Segment Start: RECORDS FOR THE TASK

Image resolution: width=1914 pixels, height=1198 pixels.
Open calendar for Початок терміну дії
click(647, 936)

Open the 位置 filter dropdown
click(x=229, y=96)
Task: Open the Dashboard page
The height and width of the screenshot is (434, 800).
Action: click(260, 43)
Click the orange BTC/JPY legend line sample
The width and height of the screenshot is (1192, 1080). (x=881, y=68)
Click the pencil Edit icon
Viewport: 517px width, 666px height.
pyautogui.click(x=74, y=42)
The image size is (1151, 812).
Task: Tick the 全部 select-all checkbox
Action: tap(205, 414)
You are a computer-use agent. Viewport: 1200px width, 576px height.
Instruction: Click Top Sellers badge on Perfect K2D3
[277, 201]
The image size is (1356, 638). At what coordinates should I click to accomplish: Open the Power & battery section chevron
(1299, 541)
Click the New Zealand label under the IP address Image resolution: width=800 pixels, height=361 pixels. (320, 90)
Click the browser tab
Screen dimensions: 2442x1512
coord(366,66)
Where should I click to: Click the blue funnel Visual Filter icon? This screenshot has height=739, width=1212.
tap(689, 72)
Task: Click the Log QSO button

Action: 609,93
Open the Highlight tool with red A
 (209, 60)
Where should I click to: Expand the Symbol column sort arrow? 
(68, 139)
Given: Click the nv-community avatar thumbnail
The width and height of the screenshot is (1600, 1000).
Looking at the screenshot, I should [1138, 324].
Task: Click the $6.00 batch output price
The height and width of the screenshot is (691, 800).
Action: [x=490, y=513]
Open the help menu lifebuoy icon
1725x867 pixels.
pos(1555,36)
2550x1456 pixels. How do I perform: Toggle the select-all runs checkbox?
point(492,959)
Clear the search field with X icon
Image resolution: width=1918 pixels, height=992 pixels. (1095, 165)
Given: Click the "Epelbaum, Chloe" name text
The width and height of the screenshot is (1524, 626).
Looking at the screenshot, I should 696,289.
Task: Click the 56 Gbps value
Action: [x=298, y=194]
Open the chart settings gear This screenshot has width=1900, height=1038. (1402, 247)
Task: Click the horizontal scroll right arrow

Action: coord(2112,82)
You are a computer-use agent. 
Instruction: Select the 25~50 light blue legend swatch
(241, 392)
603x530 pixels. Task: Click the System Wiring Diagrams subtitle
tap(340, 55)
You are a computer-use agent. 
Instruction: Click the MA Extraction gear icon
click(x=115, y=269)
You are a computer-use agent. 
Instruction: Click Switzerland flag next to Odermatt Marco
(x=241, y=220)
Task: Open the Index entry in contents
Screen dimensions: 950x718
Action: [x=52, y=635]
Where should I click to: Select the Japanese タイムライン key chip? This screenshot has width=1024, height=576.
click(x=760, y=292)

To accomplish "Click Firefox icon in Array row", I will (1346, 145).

Segment End: RECORDS FOR THE TASK

(WHAT YOU ARE ASKED TO DO):
Across the data above, count the lines that include the word "Given", and respond with the number alone.

(EXERCISE RESULT):
2